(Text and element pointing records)
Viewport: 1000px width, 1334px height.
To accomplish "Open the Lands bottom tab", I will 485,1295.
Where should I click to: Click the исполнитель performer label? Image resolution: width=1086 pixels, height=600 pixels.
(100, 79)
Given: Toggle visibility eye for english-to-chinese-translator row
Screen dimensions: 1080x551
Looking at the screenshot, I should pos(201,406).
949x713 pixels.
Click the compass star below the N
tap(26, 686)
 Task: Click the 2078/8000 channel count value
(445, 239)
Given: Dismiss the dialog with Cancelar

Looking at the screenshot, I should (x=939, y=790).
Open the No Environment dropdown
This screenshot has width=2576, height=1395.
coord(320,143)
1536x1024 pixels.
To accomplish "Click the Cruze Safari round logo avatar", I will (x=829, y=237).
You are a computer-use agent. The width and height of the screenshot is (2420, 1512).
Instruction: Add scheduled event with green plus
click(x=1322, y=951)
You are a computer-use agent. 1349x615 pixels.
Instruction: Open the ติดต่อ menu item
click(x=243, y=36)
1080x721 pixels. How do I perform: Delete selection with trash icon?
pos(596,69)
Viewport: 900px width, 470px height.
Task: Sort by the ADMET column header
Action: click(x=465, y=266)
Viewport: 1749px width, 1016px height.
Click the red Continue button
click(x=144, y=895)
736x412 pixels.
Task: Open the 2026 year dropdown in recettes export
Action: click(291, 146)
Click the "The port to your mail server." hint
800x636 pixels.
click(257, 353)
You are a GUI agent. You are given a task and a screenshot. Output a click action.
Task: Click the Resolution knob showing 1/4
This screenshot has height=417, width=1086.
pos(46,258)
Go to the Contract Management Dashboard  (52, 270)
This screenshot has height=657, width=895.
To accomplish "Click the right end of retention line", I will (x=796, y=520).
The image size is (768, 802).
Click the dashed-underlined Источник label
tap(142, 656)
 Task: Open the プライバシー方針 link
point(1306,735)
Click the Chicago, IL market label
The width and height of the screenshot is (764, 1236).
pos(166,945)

Exercise instructions: Update the data, beginning at the line that has "You are a GUI" and stopping after the line that has "will (x=796, y=520).". Replace "Output a click action" with "Return a click action" and repeat those lines with everything else unchanged.

Solution below:
You are a GUI agent. You are given a task and a screenshot. Return a click action.
Task: Click the Resolution knob showing 1/4
This screenshot has height=417, width=1086.
pos(46,258)
Go to the Contract Management Dashboard  (52, 270)
This screenshot has height=657, width=895.
To accomplish "Click the right end of retention line", I will (x=796, y=520).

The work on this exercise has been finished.